* **出典の抜粋**
'''

Dalvik 実行可能ファイルの命令形式

このページには、Dalvik 実行可能ファイル形式と Dalvik バイトコードで使用される命令形式のリストを掲載しています。このドキュメントは、バイトコードのリファレンス ドキュメントと合わせて使用することを意図しています。

ビット単位の説明

形式表の最初の列は、形式のビット単位のレイアウトを示しています。レイアウトは 1 つまたは複数のスペースで区切られた「ワード」で構成され、各ワードは 16 ビットのコード単位を記述します。ワード内の各文字は 4 ビットを表し、上位ビットから下位ビットの順に並んでいます。見やすくするために、間に縦棒(「|」)が挿入されています。「A」から始まって順番に並んでいる大文字の英字は、形式内のフィールドを示します(詳細な定義は構文の列にあります)。「op」という語句は、形式内の 8 ビットのオペコードの位置を示すために使用されています。スラッシュ入りのゼロ(「Ø」)は、すべてのビットがゼロでなければならない位置を示すのに使用されます。

ほとんどの場合、文字の記述は前のコード単位から後のコード単位に向かって進み、コード単位内では下位から上位に向かって進みます。ただし、各種の命令形式で意味が類似する部分を同じ名前にするために、この一般原則にはいくつかの例外があります。そうしたケースについては、形式の説明の中で明記しています。

たとえば、形式「B|A|op CCCC」は、2 つの 16 ビットコード単位で形式が構成されることを示します。最初のワードは下位 8 ビットのオペコードと、上位 8 ビットの 4 ビット値のペアで構成されます。2 番目のワードは単一の 16 ビット値で構成されます。

形式 ID

形式表の 2 番目の列は、形式の短い識別子を示しています。これは、他のドキュメントと、形式を識別するコード内で使用されます。

ほとんどの形式 ID は 3 つの文字(2 桁の数字の後に英字が 1 つ続く)で構成されます。1 つ目の数字は、形式内の 16 ビットのコード単位の数を示します。2 つ目の数字は、形式に含まれるレジスタの最大数を示します(最大数を使用するのは、一部の形式は可変数のレジスタに対応できるためです)。特別な文字「r」は、レジスタの範囲がエンコードされていることを示します。最後の英字は、一種のニーモニックとして、該当の形式でエンコードされた追加データのタイプを示します。たとえば、形式「21t」は、長さが 2 で、レジスタ参照を 1 つ含み、さらには分岐ターゲットを含むことを示します。

'''

* **提示資料**
'''

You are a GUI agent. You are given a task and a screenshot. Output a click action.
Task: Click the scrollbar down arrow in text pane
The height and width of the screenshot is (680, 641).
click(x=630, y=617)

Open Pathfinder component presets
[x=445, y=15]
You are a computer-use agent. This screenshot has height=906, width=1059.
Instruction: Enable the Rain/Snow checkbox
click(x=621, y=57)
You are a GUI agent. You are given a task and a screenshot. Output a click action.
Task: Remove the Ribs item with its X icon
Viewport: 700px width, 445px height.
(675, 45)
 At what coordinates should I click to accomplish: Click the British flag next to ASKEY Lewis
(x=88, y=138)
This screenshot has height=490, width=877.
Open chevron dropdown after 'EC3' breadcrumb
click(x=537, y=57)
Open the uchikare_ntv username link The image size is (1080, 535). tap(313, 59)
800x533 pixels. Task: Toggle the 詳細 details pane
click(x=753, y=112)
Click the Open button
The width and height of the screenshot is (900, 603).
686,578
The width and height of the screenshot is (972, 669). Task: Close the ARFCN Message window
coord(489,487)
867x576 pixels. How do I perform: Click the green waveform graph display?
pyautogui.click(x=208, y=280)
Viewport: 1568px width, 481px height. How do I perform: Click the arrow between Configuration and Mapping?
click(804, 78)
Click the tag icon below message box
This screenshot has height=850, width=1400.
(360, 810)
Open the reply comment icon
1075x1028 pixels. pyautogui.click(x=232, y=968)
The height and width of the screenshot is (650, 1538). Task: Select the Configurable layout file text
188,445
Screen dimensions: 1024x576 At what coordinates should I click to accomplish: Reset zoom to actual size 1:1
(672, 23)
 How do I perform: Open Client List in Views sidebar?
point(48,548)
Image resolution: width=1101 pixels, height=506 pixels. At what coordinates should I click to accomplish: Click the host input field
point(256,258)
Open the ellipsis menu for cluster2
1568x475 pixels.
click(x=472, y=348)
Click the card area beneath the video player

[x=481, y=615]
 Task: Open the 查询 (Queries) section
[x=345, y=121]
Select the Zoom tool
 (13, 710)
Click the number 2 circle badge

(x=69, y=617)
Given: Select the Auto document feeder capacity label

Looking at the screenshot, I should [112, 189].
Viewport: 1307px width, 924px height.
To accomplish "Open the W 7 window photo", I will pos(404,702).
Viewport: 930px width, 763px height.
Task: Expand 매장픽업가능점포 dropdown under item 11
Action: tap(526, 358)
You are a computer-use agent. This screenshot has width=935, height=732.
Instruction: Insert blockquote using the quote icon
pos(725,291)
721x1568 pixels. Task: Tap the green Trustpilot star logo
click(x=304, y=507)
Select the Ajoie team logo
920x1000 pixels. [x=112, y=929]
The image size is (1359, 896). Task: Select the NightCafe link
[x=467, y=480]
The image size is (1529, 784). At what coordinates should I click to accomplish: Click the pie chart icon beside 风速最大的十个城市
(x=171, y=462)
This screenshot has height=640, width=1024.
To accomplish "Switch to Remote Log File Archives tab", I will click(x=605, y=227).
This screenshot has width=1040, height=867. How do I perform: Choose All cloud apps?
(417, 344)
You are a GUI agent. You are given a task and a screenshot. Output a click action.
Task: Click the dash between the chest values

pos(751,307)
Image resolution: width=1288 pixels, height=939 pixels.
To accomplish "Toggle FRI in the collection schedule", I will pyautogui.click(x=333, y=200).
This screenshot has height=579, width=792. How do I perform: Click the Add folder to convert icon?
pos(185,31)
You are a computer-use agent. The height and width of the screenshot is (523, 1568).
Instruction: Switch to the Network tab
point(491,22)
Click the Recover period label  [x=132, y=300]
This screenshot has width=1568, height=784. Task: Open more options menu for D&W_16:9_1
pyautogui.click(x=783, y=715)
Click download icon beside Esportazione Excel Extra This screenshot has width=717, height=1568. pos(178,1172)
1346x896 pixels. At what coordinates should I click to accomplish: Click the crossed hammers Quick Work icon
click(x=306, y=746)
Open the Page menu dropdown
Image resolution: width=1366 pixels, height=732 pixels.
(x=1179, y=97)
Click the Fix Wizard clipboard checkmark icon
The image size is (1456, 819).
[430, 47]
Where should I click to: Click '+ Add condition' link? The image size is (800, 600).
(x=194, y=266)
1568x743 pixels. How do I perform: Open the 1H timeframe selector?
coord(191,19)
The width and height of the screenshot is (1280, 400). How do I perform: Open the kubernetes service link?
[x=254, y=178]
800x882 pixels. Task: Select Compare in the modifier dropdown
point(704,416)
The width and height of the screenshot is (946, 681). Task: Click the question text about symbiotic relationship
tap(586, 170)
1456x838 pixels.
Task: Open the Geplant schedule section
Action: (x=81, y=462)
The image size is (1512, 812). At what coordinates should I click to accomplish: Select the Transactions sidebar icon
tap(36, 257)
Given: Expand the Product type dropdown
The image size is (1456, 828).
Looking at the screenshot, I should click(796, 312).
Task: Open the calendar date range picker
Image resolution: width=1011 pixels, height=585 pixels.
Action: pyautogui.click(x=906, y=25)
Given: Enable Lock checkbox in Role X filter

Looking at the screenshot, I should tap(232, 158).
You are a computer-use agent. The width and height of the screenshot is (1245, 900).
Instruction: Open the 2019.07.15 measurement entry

'''

* **課題**
**1.** Dalvik の命令形式についての出典の抜粋によると、形式 ID の 1 つ目の数字は何を示すか。
**2.** Dalvik の命令形式についての出典の抜粋を、最後の文の後から書き継ぐこと。

* **結果**
**1.** 形式内の 16 ビットのコード単位の数を示します。

**2.**
推奨される静的リンク形式は追加の「s」サフィックスを持ち、合計で 4 文字になります。同様に、推奨される「インライン」リンク形式は追加の「i」サフィックスを持ちます(この点でインライン リンクは静的リンクと似ていますが、マシンの実装により直接的に関係する点で異なります)。最後に、いくつかの風変わりな推奨形式(たとえば、「20bc」)があります。これは、どちらも形式 ID で表される 2 つのデータを含みます。

タイプコード文字の完全なリストは次のとおりです。一部の文字では、形式に応じてサイズが異なります。

ニーモニック ビットサイズ 意味
b 8 符号付きイミディエイト バイト(byte)
c 16、32 定数(constant)プール インデックス
f 16 インターフェース(interface)定数(静的にリンクされる形式でのみ使用)
h 16 符号付きイミディエイト hat(32 ビット値または 64 ビット値の上位ビット。下位ビットはすべて 0
i 32 符号付きイミディエイト int、または 32 ビット float
l 64 符号付きイミディエイト long、または 64 ビット double
m 16 メソッド(method)定数(静的にリンクされる形式でのみ使用)
n 4 符号付きイミディエイト nibble
s 16 符号付きイミディエイト short
t 8、16、32 分岐ターゲット(target)
x 0 追加データなし

構文

形式表の 3 番目の列は、そこで示されている形式を使用する命令の人間にわかりやすい構文を示しています。各命令は名前付きオペコードで始まり、その後にオプションとして、カンマで区切られた 1 つ以上の引数が続きます。

引数が最初の列のフィールドを参照する場合は、常にそのフィールドを表す文字が構文内で示され、フィールドの 4 ビットごとに 1 回繰り返されます。たとえば、最初の列で「BB」というラベルが付いている 8 ビットのフィールドには、構文の列でも「BB」というラベルが付けられます。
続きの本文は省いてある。